§ EXERCISE DESCRIPTION: Copy every line of the records that includes the word "will".
--- RECORDS SHOWN Enclosed Below ---
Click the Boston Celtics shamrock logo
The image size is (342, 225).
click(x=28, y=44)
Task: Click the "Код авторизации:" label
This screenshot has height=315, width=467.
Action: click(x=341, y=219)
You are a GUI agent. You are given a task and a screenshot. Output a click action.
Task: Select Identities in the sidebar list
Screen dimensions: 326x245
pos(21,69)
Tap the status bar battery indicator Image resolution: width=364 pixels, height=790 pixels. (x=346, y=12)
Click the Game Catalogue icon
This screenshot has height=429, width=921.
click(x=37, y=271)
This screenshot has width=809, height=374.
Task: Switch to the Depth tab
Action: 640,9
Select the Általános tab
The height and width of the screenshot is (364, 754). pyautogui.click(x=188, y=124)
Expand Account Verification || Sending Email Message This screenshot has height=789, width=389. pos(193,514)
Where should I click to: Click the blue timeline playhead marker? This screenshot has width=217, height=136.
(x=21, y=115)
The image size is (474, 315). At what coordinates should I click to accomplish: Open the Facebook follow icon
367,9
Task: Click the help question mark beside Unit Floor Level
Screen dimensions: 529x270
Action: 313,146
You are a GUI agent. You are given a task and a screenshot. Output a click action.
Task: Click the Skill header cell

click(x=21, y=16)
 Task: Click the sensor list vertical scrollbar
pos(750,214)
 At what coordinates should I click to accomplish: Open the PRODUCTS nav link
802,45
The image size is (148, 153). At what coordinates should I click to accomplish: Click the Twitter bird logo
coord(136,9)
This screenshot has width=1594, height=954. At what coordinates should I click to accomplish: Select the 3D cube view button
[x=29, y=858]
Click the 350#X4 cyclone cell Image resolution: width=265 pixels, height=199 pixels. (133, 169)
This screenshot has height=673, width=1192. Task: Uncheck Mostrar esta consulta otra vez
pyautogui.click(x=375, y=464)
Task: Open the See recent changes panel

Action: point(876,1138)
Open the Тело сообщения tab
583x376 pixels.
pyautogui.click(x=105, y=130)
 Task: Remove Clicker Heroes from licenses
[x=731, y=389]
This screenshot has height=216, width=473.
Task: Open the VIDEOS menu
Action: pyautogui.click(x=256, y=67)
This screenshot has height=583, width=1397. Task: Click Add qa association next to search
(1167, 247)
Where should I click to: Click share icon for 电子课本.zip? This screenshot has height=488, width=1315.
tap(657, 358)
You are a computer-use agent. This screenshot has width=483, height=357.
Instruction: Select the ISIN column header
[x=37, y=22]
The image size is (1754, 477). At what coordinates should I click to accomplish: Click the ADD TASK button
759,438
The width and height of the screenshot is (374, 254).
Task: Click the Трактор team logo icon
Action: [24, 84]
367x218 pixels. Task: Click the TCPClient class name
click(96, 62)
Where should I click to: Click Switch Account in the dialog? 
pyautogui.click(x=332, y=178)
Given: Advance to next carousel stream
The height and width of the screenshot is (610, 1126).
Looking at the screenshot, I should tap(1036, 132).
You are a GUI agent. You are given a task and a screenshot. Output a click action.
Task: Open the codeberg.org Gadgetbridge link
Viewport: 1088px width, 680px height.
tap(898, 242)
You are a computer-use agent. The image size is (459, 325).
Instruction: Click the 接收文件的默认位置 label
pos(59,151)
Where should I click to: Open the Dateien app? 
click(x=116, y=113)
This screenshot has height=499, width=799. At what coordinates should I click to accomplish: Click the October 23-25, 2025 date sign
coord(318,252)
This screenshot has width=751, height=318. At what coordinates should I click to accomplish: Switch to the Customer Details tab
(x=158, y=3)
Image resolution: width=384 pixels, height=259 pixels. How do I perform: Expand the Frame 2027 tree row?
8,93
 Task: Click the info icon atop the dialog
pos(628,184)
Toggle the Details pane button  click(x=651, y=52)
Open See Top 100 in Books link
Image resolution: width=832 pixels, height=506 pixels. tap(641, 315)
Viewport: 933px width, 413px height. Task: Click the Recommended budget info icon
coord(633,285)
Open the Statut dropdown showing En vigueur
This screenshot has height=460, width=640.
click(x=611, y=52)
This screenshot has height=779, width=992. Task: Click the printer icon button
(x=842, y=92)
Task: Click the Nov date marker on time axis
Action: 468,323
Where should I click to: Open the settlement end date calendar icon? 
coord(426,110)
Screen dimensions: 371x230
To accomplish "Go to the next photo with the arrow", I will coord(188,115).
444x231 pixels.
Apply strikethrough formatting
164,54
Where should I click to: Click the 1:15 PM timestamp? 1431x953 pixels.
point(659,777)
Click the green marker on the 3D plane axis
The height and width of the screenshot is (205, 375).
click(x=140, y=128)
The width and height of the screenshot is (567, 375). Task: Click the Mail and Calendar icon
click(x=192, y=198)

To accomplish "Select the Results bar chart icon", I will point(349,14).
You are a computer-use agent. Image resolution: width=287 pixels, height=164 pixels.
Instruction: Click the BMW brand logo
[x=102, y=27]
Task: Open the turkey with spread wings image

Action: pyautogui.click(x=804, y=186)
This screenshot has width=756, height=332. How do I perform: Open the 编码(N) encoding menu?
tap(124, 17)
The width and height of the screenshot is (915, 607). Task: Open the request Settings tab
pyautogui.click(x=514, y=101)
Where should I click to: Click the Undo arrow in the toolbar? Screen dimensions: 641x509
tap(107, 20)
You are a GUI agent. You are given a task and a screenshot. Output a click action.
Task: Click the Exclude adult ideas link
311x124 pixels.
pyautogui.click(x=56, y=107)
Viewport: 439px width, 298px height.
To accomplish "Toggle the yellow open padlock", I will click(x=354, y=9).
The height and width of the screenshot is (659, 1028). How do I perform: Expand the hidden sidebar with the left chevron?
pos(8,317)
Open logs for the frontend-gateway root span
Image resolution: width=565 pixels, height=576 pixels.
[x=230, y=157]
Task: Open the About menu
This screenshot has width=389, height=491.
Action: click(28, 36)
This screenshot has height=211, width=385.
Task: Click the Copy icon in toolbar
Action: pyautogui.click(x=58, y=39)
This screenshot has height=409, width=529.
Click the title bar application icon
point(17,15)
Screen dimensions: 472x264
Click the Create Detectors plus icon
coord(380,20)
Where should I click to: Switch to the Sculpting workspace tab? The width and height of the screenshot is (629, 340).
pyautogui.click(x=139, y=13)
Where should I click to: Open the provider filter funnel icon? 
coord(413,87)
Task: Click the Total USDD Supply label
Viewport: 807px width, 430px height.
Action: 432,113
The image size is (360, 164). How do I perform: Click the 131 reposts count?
--- End of Enclosed RECORDS SHOWN ---
§ WRITTEN SOLUTION:
To accomplish "Go to the next photo with the arrow", I will coord(188,115).
To accomplish "Select the Results bar chart icon", I will point(349,14).
To accomplish "Toggle the yellow open padlock", I will click(x=354, y=9).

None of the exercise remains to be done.